Speech by SEC Commissioner:
Protecting Investors and Their Assets
Commissioner Luis A. Aguilar
U.S. Securities and Exchange Commission
SEC Open Meeting
June 15, 2011
Today’s proposal is designed to significantly enhance the objective oversight of broker-dealer compliance with the applicable financial responsibility rules.1 In particular, today’s proposal enhances oversight of broker-dealers’ custody practices. I view today’s proposal as a necessary companion rule to the rules adopted a year and half ago that addressed the custodial practices at registered investment advisers.
While I supported the adoption of those rules, I noted at the time that those rules did not cover the vast majority of investor assets. And, even though we adopted those rules in the aftermath of the Madoff Ponzi scheme, the rules would not have prevented much of the harm that Madoff did. That’s because, for decades, his firm was registered solely as a broker-dealer, not as an investment adviser.
Broker-dealers hold custody of far more investor assets than investment advisers do. In fact, our staff estimates that the customer securities positions held by just the four largest broker-dealers total several trillion dollars. Today’s proposal will make long-overdue improvements to the oversight of broker-dealer custody.
I support the proposal today, but I am particularly interested to hear from commenters whether the objective to strengthen broker-dealer custodial requirements has been fully achieved. After all, investors must have comfort that assets for which they receive confirmations are assets that exist and are securely held. To have it be otherwise, would be disastrous and unacceptable.
In closing, I want to thank all of our staff for their efforts in crafting the proposal before us today. And, in particular, I want to commend the way you have coordinated efforts among the different offices and divisions that have responsibility for the oversight of broker-dealers to put forward this recommendation to the Commission.

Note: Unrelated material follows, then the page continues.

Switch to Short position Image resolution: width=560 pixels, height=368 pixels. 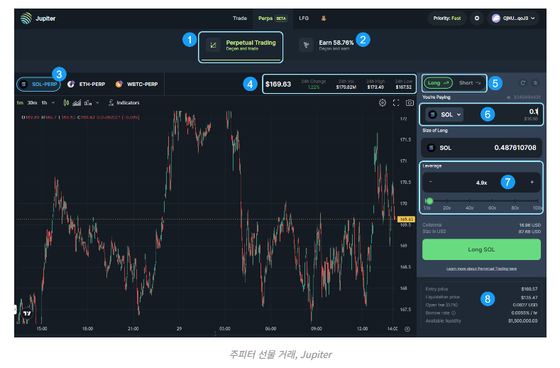point(469,83)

1 The “financial responsibility rules” for broker-dealers are Exchange Act Rule 15c3-1, which governs net capital requirements for broker-dealers; Exchange Act Rule 15c3-3, which sets the requirements for custody of securities and for a special reserve account to protect investor funds; Exchange Act Rule 17a-13, which requires periodic counts of all securities held by a broker-dealer; and the rules of self-regulatory organizations requiring that broker-dealers provide quarterly account statements to customers.